══ Data supplied

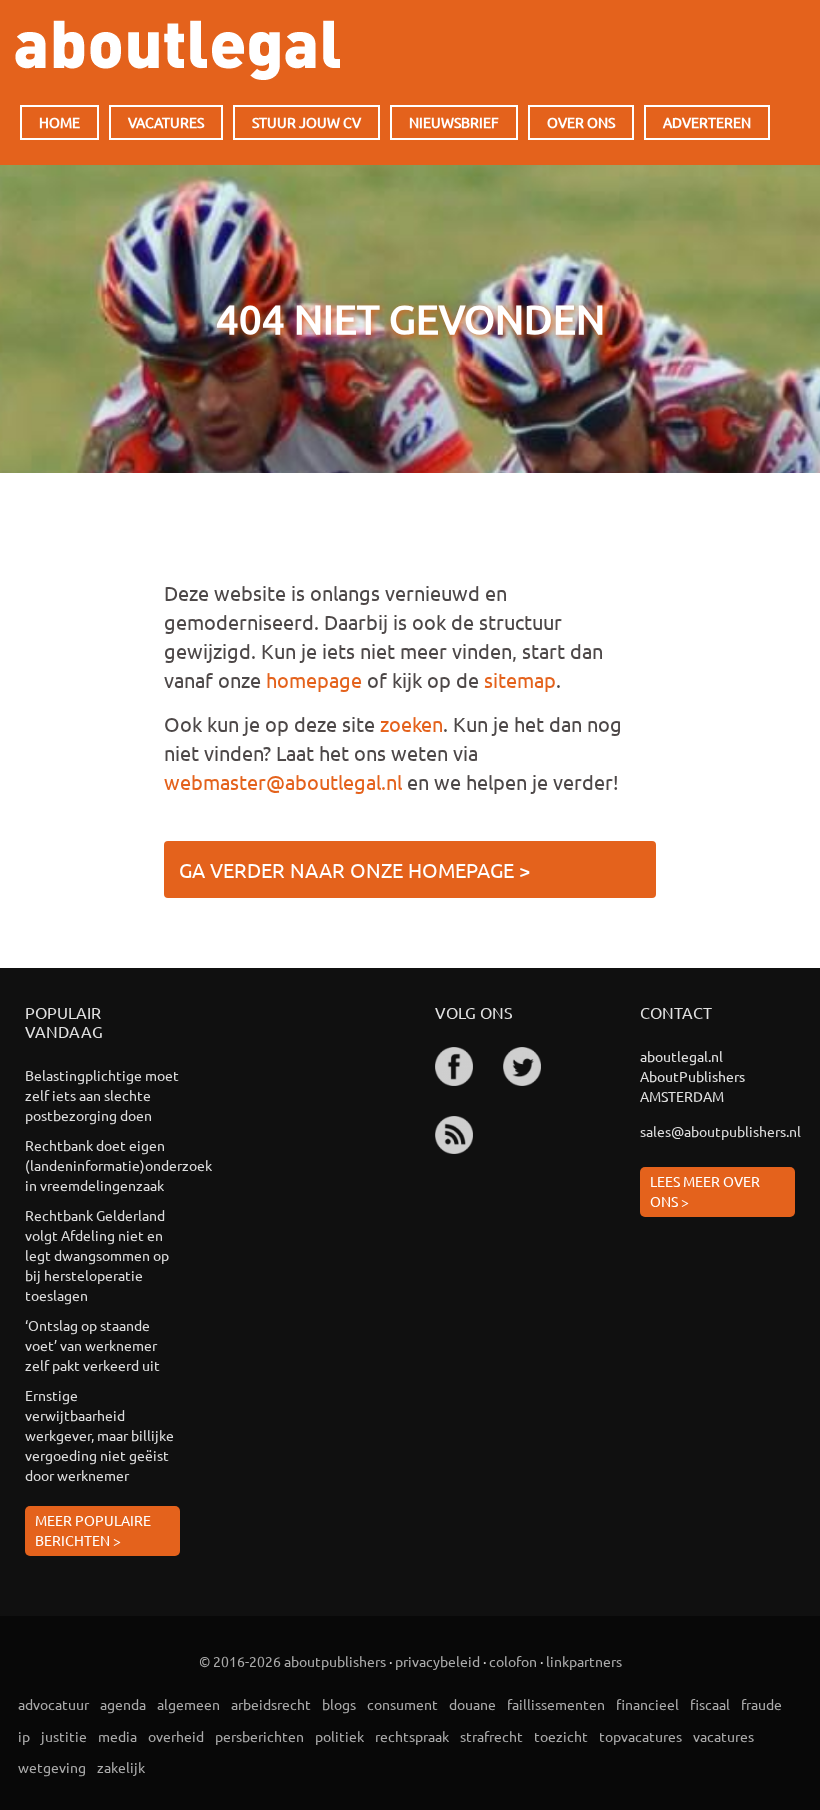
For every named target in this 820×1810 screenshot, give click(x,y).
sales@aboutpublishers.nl (717, 1131)
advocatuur (53, 1704)
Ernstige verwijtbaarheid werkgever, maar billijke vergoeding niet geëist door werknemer (99, 1435)
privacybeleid (437, 1661)
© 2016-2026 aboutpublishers (292, 1661)
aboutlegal (177, 50)
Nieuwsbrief (454, 122)
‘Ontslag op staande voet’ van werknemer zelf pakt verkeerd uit (92, 1345)
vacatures (723, 1736)
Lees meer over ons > (705, 1191)
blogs (339, 1704)
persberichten (259, 1736)
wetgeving (52, 1767)
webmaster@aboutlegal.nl (283, 781)
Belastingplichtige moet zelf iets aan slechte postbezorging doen (102, 1095)
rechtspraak (412, 1736)
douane (472, 1704)
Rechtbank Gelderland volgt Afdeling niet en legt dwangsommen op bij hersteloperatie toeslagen (97, 1255)
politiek (339, 1736)
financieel (647, 1704)
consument (402, 1704)
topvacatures (640, 1736)
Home (59, 122)
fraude (761, 1704)
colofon (513, 1661)
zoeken (411, 723)
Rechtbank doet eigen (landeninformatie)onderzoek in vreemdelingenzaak (102, 1165)
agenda (123, 1704)
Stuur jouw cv (306, 122)
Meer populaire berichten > (93, 1530)
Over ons (581, 122)
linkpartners (584, 1661)
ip (24, 1736)
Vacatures (166, 122)
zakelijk (121, 1767)
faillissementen (556, 1704)
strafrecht (491, 1736)
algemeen (188, 1704)
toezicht (561, 1736)
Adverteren (707, 122)
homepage (314, 679)
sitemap (520, 679)
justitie (64, 1736)
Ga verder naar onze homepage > (354, 869)
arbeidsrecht (271, 1704)
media (117, 1736)
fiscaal (710, 1704)
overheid (176, 1736)
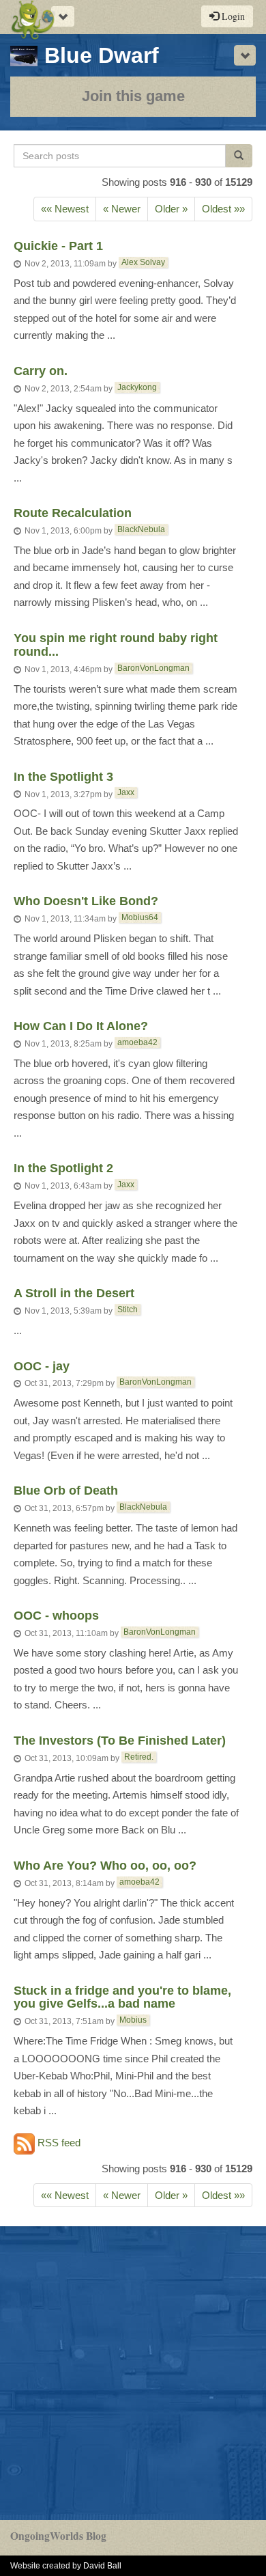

════

- [Work item]: If the listing above includes images, copy every line of it exactly except those images.

- [Answer space]:
For every named target in this 820×1810 screenshot, give click(x,y).
sales@aboutpublishers.nl (717, 1131)
advocatuur (53, 1704)
Ernstige verwijtbaarheid werkgever, maar billijke vergoeding niet geëist door werknemer (99, 1435)
privacybeleid (437, 1661)
© 2016-2026 aboutpublishers (292, 1661)
aboutlegal (177, 50)
Nieuwsbrief (454, 122)
‘Ontslag op staande voet’ van werknemer zelf pakt verkeerd uit (92, 1345)
vacatures (723, 1736)
Lees meer over ons > (705, 1191)
blogs (339, 1704)
persberichten (259, 1736)
wetgeving (52, 1767)
webmaster@aboutlegal.nl (283, 781)
Belastingplichtige moet zelf iets aan slechte postbezorging doen (102, 1095)
rechtspraak (412, 1736)
douane (472, 1704)
Rechtbank Gelderland volgt Afdeling niet en legt dwangsommen op bij hersteloperatie toeslagen (97, 1255)
politiek (339, 1736)
financieel (647, 1704)
consument (402, 1704)
topvacatures (640, 1736)
Home (59, 122)
fraude (761, 1704)
colofon (513, 1661)
zoeken (411, 723)
Rechtbank doet eigen (landeninformatie)onderzoek in vreemdelingenzaak (102, 1165)
agenda (123, 1704)
Stuur jouw cv (306, 122)
Meer populaire berichten > (93, 1530)
Over ons (581, 122)
linkpartners (584, 1661)
ip (24, 1736)
Vacatures (166, 122)
zakelijk (121, 1767)
faillissementen (556, 1704)
strafrecht (491, 1736)
algemeen (188, 1704)
toezicht (561, 1736)
Adverteren (707, 122)
homepage (314, 679)
sitemap (520, 679)
justitie (64, 1736)
Ga verder naar onze homepage > (354, 869)
arbeidsrecht (271, 1704)
media (117, 1736)
fiscaal (710, 1704)
overheid (176, 1736)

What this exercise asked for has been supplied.